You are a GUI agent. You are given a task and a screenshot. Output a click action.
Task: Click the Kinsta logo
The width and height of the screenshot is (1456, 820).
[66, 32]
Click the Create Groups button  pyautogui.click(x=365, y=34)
* * *
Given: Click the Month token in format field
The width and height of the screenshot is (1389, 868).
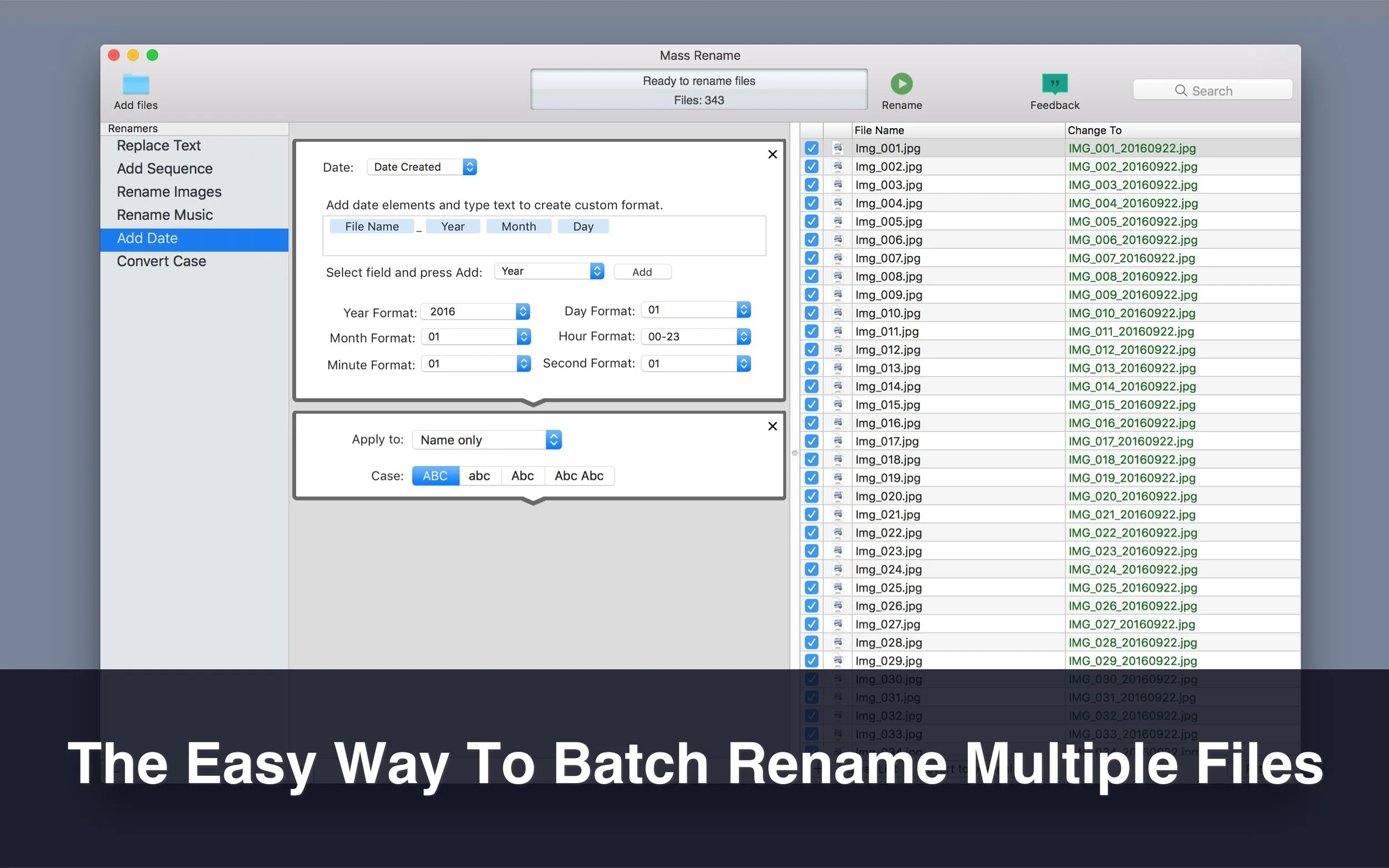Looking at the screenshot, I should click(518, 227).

▶ **TASK BRIEF**: Return the span of lines in the data above that opens at the line with "The width and height of the screenshot is (1456, 820)." and closes at the line with "Click the Create", exactly, ends included, nothing else.

▶ **SOLUTION TO THE EXERCISE**:
The width and height of the screenshot is (1456, 820).
[66, 32]
Click the Create Groups button  pyautogui.click(x=365, y=34)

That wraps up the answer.